Das blumige Atmen
We have met Hisa Enomoto and the versatility of her art here several times before. Currently, too, there is a new exhibition, a new group, and a new form: With Taisha, which means "metabolism", or, if you translate it literally from the German, “change of cloth”, in Japanese, everything revolves around textile fabrics as the bases for the exhibited works. All of the group’s four artists (Hisa Enomoto, Yuka Fina, Yoko Masuda and Mamie Zauner), though, take up organic forms in the metabolic sense of the word as well, and transform them into psychological or poetic processes, or find psychological and poetic analogies to them; with the short texts next to the works telling the background thoughts in a very intimate and personal manner. Yoko Masuda's spinning filters, for example, are based on her work in a sewage treatment plant and the microscopic observation of filtered out material - and the desire to clear dull thoughts and a heavy heart. Hisa Enomoto's roots point out that although branches break, the root on the other side continually grows, and ultimately suggest an attempt to deal with remorse, grief, and self-reproach in a friendship-like manner.

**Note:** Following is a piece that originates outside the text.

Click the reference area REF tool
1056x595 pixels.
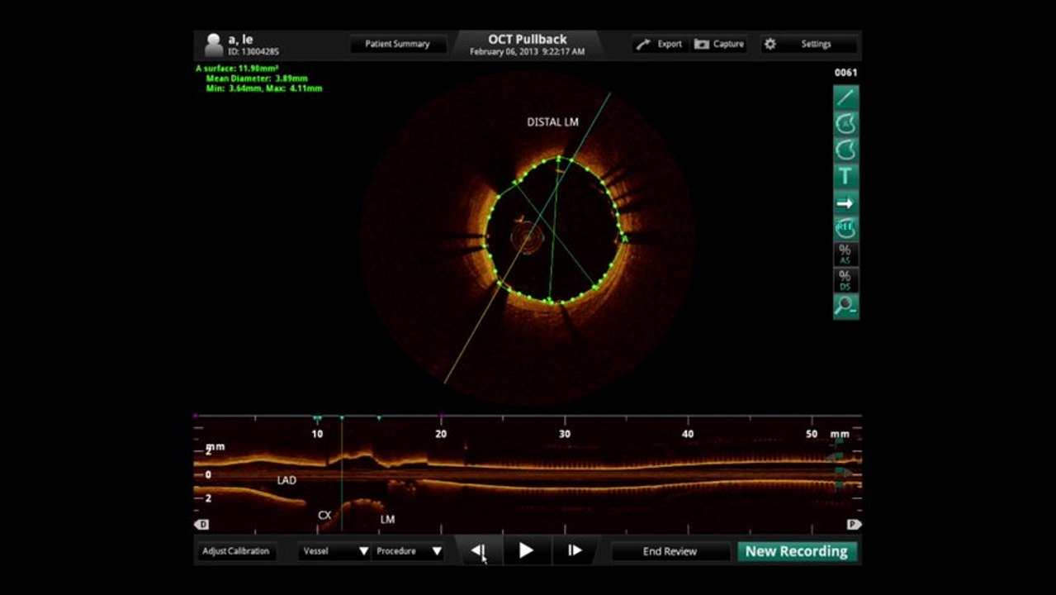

Mamie Zauner's installation, "Der Geburtsaltar des Rhombus", symbolizes the development of the water nut, which is poetically and family-heraldically significant in Japan, while Yuka Fina, on the other hand, literally illuminates marine life forms such as corals and sea anemones, referring in the accompanying (one could almost say) poems to symbiotic ways of life.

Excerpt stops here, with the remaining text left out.